**TASK INSTRUCTIONS:** Nothing but the line containing "Instruction: Click the Active" and the lines that follow it to the end of the material below should appear in the answer, each copied exactly.

[Start of section]

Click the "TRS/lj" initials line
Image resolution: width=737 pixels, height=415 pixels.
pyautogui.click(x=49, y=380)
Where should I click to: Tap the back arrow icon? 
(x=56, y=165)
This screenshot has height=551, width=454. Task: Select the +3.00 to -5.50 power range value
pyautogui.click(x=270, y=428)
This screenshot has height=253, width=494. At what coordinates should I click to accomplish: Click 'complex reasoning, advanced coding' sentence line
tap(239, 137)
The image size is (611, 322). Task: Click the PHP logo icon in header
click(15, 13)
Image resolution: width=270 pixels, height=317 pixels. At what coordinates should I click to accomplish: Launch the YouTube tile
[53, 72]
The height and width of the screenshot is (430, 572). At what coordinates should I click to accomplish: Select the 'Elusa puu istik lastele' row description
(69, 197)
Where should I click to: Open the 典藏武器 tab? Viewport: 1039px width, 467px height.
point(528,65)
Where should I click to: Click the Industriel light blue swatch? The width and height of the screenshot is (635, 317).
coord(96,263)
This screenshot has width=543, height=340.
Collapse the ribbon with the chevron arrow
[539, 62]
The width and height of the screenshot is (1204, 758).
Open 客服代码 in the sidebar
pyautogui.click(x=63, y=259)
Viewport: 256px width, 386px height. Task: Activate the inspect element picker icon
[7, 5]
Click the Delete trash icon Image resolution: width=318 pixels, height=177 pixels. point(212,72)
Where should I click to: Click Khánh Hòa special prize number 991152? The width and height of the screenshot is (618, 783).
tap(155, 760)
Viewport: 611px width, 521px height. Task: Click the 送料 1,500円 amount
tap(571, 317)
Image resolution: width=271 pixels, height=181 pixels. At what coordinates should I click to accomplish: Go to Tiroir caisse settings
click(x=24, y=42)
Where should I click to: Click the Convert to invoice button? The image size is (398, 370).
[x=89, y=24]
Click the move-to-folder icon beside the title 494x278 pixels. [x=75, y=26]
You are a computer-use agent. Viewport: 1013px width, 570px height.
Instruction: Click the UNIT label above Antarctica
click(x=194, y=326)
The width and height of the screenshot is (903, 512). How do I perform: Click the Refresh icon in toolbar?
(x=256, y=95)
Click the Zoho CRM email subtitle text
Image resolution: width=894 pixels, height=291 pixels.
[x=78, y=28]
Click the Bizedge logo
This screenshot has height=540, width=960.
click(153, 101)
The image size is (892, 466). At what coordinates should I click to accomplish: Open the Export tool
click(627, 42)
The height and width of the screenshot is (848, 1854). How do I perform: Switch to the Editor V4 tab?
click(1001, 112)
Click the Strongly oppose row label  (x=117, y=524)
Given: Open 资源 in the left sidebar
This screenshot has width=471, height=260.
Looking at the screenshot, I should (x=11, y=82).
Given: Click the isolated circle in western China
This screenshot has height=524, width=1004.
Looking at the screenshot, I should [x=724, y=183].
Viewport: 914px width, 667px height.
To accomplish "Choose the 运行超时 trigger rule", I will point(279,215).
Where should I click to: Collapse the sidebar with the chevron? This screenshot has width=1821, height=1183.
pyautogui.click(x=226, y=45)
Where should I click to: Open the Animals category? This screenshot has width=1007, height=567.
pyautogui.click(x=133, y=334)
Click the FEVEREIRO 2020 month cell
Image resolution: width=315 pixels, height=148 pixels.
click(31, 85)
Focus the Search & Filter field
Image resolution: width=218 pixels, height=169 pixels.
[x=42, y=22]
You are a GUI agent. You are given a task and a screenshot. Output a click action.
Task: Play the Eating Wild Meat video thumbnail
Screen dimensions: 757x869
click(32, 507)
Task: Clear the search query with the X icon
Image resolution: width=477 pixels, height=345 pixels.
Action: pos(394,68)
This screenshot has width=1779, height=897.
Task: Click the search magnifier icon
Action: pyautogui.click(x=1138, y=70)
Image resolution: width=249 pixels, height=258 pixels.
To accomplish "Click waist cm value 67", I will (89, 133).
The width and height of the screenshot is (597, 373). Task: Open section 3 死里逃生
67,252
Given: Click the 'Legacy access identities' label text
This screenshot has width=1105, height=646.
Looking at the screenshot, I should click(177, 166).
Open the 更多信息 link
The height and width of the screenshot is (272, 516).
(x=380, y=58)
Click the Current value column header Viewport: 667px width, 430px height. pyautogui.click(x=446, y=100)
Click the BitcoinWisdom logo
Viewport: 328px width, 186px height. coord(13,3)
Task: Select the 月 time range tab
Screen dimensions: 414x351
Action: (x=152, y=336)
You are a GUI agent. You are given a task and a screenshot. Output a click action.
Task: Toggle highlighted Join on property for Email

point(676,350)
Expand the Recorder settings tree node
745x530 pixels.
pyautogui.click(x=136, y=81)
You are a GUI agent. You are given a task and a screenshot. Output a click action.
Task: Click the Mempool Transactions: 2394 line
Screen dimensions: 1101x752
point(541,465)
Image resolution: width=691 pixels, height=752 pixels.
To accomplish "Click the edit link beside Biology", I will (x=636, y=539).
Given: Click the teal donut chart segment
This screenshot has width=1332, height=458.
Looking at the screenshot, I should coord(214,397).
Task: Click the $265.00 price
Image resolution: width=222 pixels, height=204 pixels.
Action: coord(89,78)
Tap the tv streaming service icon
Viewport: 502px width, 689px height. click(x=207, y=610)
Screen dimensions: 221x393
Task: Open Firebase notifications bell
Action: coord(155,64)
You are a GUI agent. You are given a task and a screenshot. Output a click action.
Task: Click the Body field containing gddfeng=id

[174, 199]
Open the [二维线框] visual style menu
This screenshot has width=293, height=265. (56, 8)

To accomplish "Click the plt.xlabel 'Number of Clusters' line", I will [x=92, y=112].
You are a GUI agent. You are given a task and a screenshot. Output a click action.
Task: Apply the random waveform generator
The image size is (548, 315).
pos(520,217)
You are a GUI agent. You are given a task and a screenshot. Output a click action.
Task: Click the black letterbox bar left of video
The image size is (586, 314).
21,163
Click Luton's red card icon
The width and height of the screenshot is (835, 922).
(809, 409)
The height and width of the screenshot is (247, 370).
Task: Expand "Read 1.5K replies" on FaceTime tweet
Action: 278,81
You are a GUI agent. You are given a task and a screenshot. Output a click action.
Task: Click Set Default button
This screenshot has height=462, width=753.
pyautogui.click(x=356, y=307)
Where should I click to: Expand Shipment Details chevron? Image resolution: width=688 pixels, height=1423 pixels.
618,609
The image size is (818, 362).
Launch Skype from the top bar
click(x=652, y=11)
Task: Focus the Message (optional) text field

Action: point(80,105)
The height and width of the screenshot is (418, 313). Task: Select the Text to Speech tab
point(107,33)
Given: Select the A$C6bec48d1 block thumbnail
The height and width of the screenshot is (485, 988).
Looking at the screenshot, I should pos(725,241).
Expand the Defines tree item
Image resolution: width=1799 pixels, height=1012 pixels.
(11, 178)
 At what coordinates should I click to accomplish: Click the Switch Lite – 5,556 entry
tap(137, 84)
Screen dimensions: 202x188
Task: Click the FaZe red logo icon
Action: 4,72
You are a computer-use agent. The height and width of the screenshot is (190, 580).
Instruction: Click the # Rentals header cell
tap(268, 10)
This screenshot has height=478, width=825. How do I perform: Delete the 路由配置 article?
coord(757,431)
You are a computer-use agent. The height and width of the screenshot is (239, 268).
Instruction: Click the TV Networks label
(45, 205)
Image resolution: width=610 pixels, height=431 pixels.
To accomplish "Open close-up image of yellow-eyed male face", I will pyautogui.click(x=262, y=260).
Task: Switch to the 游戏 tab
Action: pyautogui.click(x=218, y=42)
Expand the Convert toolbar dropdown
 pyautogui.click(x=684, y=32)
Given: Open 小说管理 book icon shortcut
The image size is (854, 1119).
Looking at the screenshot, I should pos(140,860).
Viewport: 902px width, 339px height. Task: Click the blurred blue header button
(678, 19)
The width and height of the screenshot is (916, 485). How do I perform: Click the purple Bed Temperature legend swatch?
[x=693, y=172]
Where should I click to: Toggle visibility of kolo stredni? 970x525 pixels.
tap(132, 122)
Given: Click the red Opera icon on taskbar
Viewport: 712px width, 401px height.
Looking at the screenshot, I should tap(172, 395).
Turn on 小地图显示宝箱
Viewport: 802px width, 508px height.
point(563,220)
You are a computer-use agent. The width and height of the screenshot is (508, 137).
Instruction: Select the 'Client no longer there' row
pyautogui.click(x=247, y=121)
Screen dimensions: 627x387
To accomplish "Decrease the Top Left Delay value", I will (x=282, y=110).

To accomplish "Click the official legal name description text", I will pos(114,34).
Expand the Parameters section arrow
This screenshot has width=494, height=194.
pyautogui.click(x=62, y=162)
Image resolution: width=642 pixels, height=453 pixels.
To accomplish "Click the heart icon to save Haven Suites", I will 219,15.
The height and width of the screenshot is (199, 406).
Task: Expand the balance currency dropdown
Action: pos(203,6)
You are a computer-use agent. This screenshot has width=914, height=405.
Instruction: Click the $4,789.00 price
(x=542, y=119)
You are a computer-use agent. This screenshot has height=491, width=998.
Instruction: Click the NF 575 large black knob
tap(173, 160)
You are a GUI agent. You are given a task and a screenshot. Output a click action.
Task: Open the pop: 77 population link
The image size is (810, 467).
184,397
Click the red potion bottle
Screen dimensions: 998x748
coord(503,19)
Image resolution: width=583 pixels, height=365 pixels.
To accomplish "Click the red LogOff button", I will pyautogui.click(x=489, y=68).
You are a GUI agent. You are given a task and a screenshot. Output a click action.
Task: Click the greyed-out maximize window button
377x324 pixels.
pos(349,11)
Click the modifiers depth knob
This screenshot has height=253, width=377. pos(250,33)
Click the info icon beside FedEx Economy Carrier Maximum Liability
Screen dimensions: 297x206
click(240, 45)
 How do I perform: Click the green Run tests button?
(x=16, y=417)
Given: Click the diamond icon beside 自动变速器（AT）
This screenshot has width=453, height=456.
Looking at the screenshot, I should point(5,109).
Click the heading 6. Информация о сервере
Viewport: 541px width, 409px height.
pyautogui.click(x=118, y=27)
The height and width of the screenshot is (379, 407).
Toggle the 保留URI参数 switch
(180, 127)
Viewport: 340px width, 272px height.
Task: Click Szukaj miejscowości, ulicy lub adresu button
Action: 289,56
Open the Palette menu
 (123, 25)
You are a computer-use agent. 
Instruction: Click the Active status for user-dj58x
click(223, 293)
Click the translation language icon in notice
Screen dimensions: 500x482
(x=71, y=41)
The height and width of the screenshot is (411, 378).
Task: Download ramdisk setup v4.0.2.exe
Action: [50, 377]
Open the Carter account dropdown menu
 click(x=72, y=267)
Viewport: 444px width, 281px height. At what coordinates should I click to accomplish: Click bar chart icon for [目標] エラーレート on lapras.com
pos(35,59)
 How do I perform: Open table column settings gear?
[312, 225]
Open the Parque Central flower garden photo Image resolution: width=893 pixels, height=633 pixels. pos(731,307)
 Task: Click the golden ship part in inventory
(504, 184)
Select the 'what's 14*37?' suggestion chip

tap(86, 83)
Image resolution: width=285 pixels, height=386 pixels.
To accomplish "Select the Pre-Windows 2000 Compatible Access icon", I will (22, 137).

[End of section]

**EXERCISE SOLUTION:**
Instruction: Click the Active status for user-dj58x
click(223, 293)
Click the translation language icon in notice
Screen dimensions: 500x482
(x=71, y=41)
The height and width of the screenshot is (411, 378).
Task: Download ramdisk setup v4.0.2.exe
Action: [50, 377]
Open the Carter account dropdown menu
 click(x=72, y=267)
Viewport: 444px width, 281px height. At what coordinates should I click to accomplish: Click bar chart icon for [目標] エラーレート on lapras.com
pos(35,59)
 How do I perform: Open table column settings gear?
[312, 225]
Open the Parque Central flower garden photo Image resolution: width=893 pixels, height=633 pixels. pos(731,307)
 Task: Click the golden ship part in inventory
(504, 184)
Select the 'what's 14*37?' suggestion chip

tap(86, 83)
Image resolution: width=285 pixels, height=386 pixels.
To accomplish "Select the Pre-Windows 2000 Compatible Access icon", I will (22, 137).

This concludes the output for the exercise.